Dunia Arab yang semasa
abad tengah dikenal sebagai pusat peradaban dunia dan belakangan sebagai
sumber minyak hari-hari ini justru menjadi wilayah konflik berdarah-darah.
Rakyatnya menderita dan sebagian besar mengungsi ke Eropa. Karier politik
tokoh-tokoh fenomenal yang dikagumi dan sekaligus ditakuti, seperti Saddam Hussein
di Irak, Moammar Khadafy di Libya, dan Hosni Mubarak di Mesir, berakhir
mengenaskan.

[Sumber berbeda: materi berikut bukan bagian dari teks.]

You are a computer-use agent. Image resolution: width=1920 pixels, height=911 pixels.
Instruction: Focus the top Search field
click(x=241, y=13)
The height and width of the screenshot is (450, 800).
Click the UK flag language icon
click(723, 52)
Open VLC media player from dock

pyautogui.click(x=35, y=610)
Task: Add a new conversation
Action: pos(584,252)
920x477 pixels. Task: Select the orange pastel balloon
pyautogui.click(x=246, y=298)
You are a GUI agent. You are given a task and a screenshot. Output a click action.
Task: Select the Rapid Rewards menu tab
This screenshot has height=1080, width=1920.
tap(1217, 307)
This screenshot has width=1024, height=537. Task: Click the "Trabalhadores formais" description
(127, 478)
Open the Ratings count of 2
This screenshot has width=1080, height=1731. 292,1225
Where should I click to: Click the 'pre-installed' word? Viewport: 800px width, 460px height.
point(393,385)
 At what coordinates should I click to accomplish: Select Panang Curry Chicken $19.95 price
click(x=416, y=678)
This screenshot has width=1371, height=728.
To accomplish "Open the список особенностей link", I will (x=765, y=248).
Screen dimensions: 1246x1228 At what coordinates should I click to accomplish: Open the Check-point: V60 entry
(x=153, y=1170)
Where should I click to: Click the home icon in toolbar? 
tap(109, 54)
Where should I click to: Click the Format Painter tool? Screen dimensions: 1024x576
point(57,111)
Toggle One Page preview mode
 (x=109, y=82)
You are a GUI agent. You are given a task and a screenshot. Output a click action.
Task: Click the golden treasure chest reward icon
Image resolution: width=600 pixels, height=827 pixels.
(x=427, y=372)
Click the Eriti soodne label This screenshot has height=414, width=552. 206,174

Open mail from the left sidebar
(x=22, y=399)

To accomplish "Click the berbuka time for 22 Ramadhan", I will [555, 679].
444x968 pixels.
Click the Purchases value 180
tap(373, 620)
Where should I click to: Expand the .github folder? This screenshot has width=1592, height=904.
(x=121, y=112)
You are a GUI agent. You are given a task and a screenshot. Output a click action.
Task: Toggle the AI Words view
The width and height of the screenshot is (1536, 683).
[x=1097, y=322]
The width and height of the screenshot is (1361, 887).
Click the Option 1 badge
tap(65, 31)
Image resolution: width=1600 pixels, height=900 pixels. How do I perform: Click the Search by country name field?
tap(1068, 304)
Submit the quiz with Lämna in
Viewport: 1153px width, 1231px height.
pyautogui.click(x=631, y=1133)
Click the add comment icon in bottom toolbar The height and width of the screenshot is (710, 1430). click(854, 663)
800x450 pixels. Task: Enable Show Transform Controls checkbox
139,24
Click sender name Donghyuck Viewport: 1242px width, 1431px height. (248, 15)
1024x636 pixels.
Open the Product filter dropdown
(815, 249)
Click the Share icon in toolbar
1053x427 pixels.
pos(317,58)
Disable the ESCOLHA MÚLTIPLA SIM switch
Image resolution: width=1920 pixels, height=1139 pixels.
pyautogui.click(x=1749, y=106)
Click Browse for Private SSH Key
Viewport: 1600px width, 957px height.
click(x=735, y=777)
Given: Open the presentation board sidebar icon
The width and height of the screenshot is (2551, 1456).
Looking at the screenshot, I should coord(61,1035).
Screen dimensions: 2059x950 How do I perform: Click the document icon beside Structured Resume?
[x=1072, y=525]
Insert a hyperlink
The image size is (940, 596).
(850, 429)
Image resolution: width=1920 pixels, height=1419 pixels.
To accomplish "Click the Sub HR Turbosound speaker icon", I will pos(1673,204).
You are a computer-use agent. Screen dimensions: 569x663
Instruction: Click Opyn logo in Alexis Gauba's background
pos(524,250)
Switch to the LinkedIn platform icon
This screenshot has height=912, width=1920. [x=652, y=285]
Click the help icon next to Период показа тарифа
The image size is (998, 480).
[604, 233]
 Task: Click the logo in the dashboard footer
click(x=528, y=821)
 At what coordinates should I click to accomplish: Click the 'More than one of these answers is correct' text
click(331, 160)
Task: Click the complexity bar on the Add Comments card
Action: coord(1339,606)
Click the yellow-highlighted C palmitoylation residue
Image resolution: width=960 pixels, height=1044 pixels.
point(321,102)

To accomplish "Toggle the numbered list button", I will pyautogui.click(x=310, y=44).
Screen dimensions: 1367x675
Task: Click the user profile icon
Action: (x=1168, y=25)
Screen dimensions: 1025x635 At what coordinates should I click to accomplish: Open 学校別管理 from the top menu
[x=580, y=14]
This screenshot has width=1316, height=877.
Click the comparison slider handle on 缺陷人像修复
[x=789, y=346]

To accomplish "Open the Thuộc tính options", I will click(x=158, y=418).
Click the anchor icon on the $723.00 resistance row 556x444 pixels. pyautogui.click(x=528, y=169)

Kekacauan tiada henti juga terjadi di Afganistan, Suriah, dan
beberapa negara Arab lain sehingga masuk jebakan negara gagal.
Negara-negara itu pada
dasarnya kaya, tetapi pemerintah dan rakyatnya jatuh miskin dan saling bunuh.
Dari situasi politis, ekonomis, dan psikologis seperti ini, terasa logis jika
bermunculan tokoh-tokoh radikal dengan aura dendam dan amarah. Mereka marah
kepada pemerintah dan pihak-pihak asing yang mereka anggap ikut andil bagi
kegagalan negaranya.
Belajar dari
pengalaman menyelesaikan konflik di Tanah Air dan mengamati terorisme global,
Pak JK menyebut beberapa nama tokoh teroris, baik dalam maupun luar negeri,
yang awalnya masuk kelompok preman. Jadi, akibat negaranya kacau, banyak
pemuda yang hidupnya juga kacau. Ketika mereka bertemu dengan gagasan dan
paham keagamaan yang menawarkan "jihad" melawan "orang
kafir" sebagai jalan menebus dosa dan sekaligus ke surga, mereka melihat
peluang untuk mengubah nasib, dari posisi tidak jelas dan tidak berguna
menjadi pahlawan pembela umat dengan imbalan surga.
Mereka ingin dirinya
berarti bagi agama dan negara. Mereka mendermakan pikiran dan nyawa pada
paham agama yang mereka yakini sehingga jalan terorisme menjadi pilihan untuk
membalas musuh yang membuat hidup dan negaranya gagal berantakan.
Kelompok teroris
adalah mereka yang ingin mengubah kegagalan dan kelemahan membangun kehidupan
di dunia menjadi kemenangan di balik kematian. Kematian adalah pintu terdekat
untuk meraih kemenangan dan bisa membalikkan posisi sosial yang semula gagal
menjadi pahlawan. Tentu sebuah penalaran yang absurd ketika merumuskan
kategori musuh. Jika mereka membela negaranya yang gagal, mereka akan mencari
sasaran negara lain yang membuatnya gagal.
Mereka tidak berbicara
individu, tetapi menyerang kelompok-kelompok yang secara simbolik dianggap
mewakili negara atau kelompok yang mereka benci. Dengan demikian, terorisme
bertentangan dengan prinsip hak asasi manusia dan ajaran agama yang melarang
menyakiti dan membunuh orang tidak bersalah.
"Holocaust"
Pikiran gila kelompok
teroris ini pernah menjangkiti Adolf Hitler yang sangat kecewa dan marah atas
kegagalan Jerman pada Perang Dunia I. Demi membela bangsa dan negaranya, dia
tampil dengan slogan mengembalikan martabat Jerman sebagai bangsa unggul
dunia. Dia membuat semua anggota Nazi bersumpah setia dan menaati komando apa
pun darinya demi supremasi Jerman.
Dia mencuci otak (brainwash) anak buahnya, berpuncak
pada arahan membersihkan etnis (ethnic
cleansing) di seluruh Jerman, terutama Yahudi. Ketika berkunjung ke
Auschwitz, Polandia, saya melihat dari dekat gedung-gedung tahanan dipagari
kawat listrik, kamp pembakaran dengan gas, bahkan ruang-ruang penyimpan
tumpukan kaleng gas untuk kremasi, tumpukan sepatu, kacamata, alat dapur.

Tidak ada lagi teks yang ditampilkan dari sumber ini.